His cabinet has his number. Which is why in his first publicly viewed cabinet meeting they lined up lauding his "greatness" and what a privilege it is to be given the great honor of serving under him. Disgusting.

And his "only I alone can fix it" statement.

Trump's statements show serious insecurity with a large dose of megalomania.

At this point, seeing what is obvious, Trump's supporters are fools or corrupt. Nothing else.

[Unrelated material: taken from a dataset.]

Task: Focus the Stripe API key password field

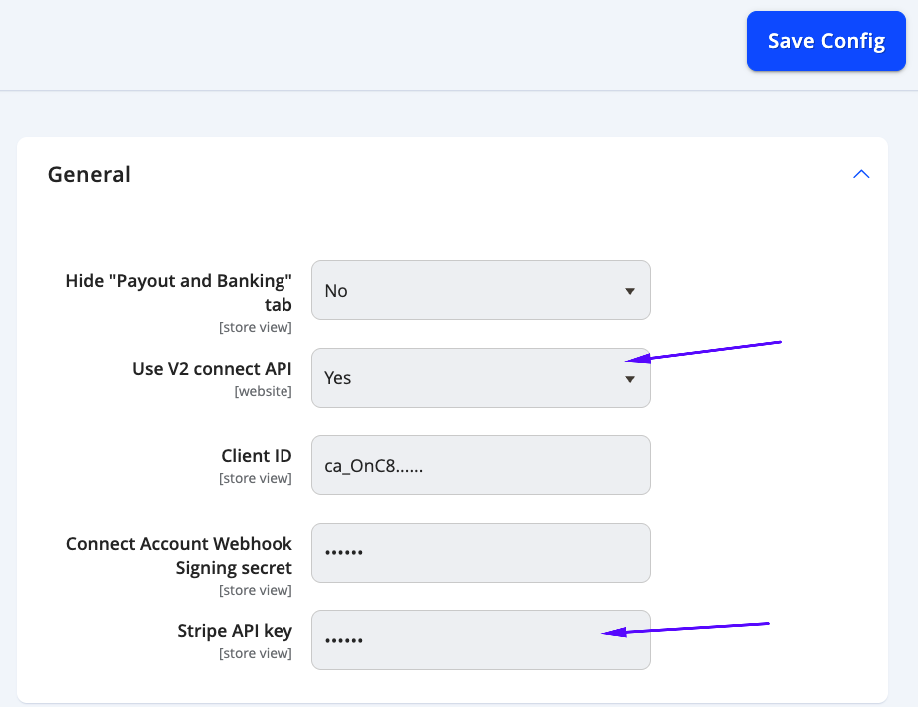Action: pyautogui.click(x=481, y=640)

If corrupt men take over even the best laws become feeble ramparts against ambition and intrigue – Marqui de Condorcet

We know now that Government by organized money is just as dangerous as Government by organized mob. - FDR Speech, 1936

From Preet Bharara (rough paraphrase): Bezos should reach in his back pocket, buy Twitter, and ban DJT.



mrincredible said:



mjc said:

Baldwin, pls note that mrincredible did not address earning/deserving, only strategy.  And he's right about that, imo.

Yep.

There are people who voted for him who could probably be convinced it was a mistake.  But not by insulting and dehumanizing them.  The 2016 presidential election was decided on razor thin majorities in key electoral college states. Control of Congress may come down to the same kind of thin margins in the Fall.

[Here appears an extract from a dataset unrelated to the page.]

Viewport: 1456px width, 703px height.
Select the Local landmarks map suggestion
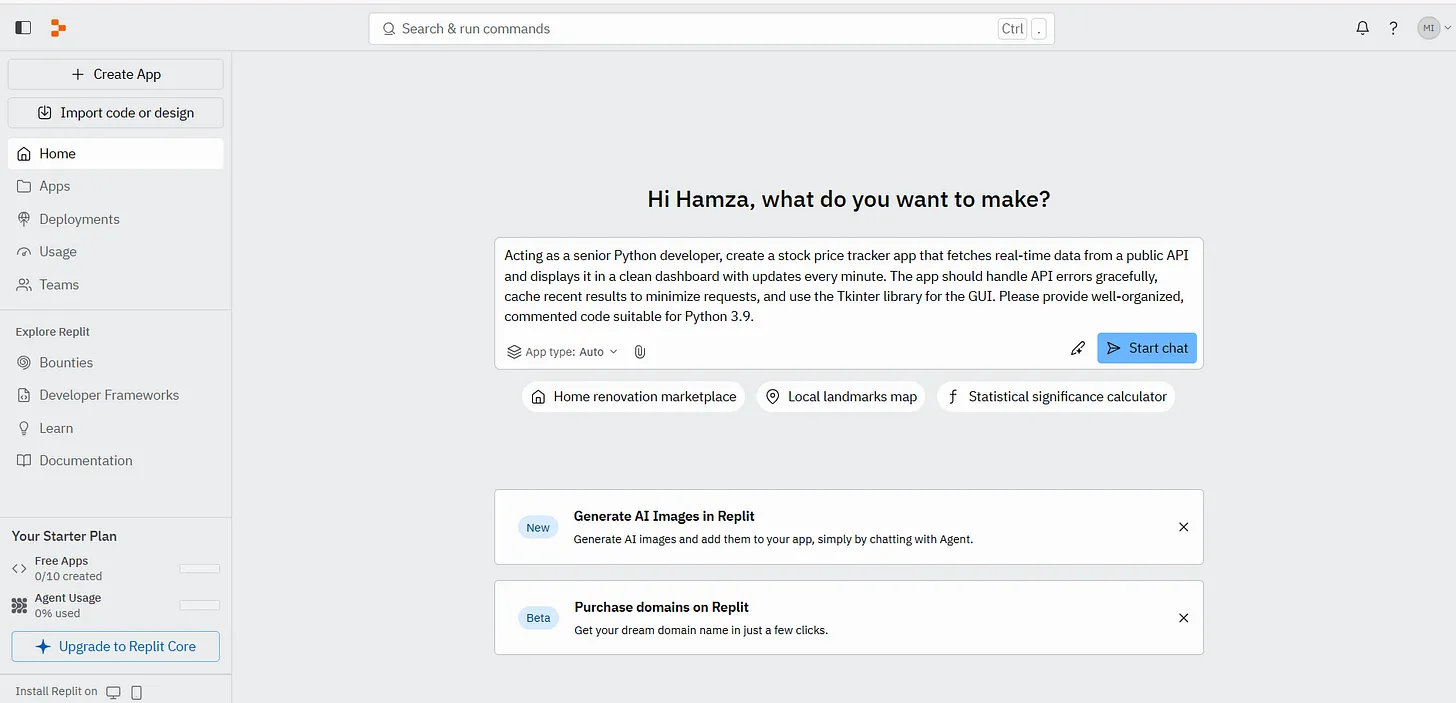[x=841, y=397]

Trump won the Republican nomination by building a coalition.  Some of them are white nationalists whose fears about immigration he stoked, and I'm not sure those folks could ever vote for a Democrat. But there were a hell of a lot of people in the country who felt abandoned by the two major parties and were willing to roll the dice on someone who claimed he would buck convention to act on their behalf.  Those people might be regretting their choice, but calling them "opioid-fueled zombies"?  You might as well put up a sign on the voting booths that says "Democrats Don't Want You if you Voted for Trump!!"

I'll throw one example in here of what I'm talking about.  In the Alabama (corrected from Arkansas) special election for Senate it's easy to say "White Evangelicals voted for Roy Moore", which is largely true ... it was about 80%.  But ~20% didn't ... and most of them voted for a pro-choice Democrat, which should have been a big news story. Ordinarily that 20% would have been less than 10%.  What would happen to the electoral map if you switched even 5% of voters from the Republican column to the Democratic? Can you do that by telling them they're stupid?

To bring this back around to the original intention of the thread, I think there is something strategic to what Trump is doing, but I'm not sure how conscious it is. A lot of his actions line up with a marketable concept of "America First!" I'm a firm believer in most liberal/progressive economic and political theory but man it's a lot easier to say "I'm punishing China for taking away American jobs!"  Lots of people vote on their emotions, so I think he is employing a strategy to keep the emotions of his voters fired up.

Well, if this helps you sleep, good for you. I am not buying.